— Instructions for the task —
The lines running from the one that contains "513x418 pixels." to the end of the records below are what to reproduce, exactly and without pictures.

+++ Recorded information

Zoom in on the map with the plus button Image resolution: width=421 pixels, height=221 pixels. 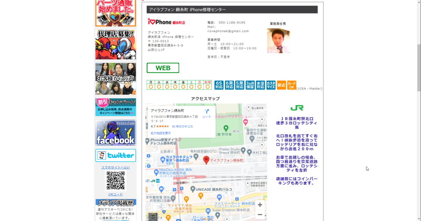pyautogui.click(x=260, y=205)
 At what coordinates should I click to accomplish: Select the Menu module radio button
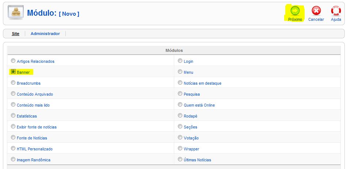[180, 72]
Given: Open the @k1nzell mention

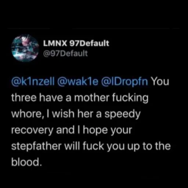Looking at the screenshot, I should [33, 82].
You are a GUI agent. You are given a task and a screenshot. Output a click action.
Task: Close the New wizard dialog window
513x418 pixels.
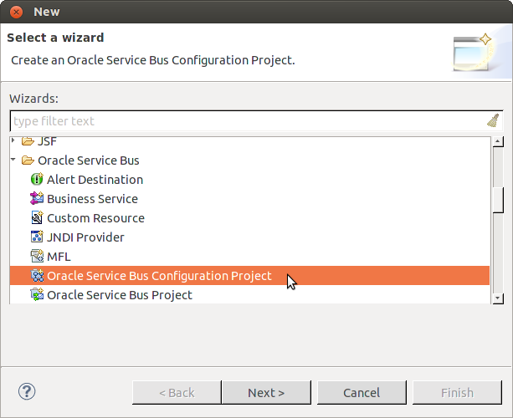point(16,12)
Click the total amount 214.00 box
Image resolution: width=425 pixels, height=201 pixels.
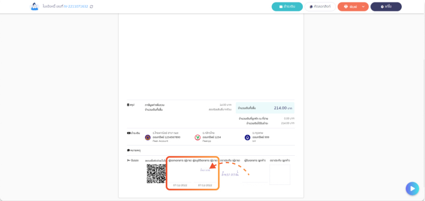tap(265, 108)
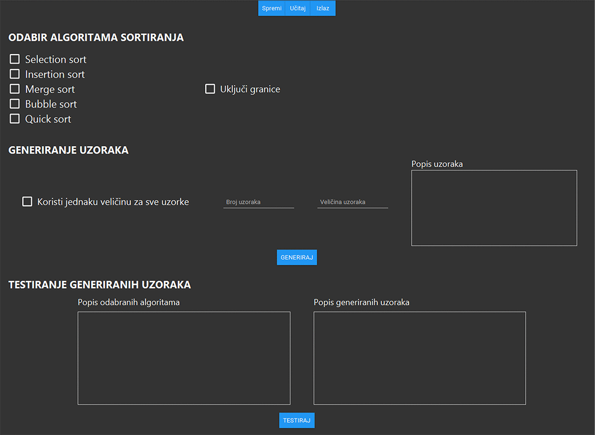Select the Merge sort checkbox
The width and height of the screenshot is (595, 435).
tap(15, 89)
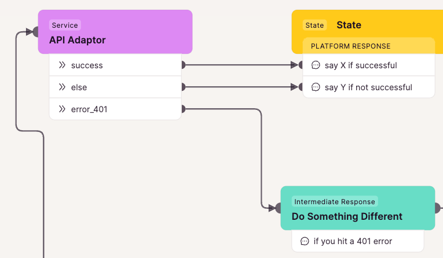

++++++

— Result —
513x418 pixels.
point(16,12)
Click the total amount 214.00 box
Image resolution: width=425 pixels, height=201 pixels.
tap(265, 108)
Select the Merge sort checkbox
The width and height of the screenshot is (595, 435).
tap(15, 89)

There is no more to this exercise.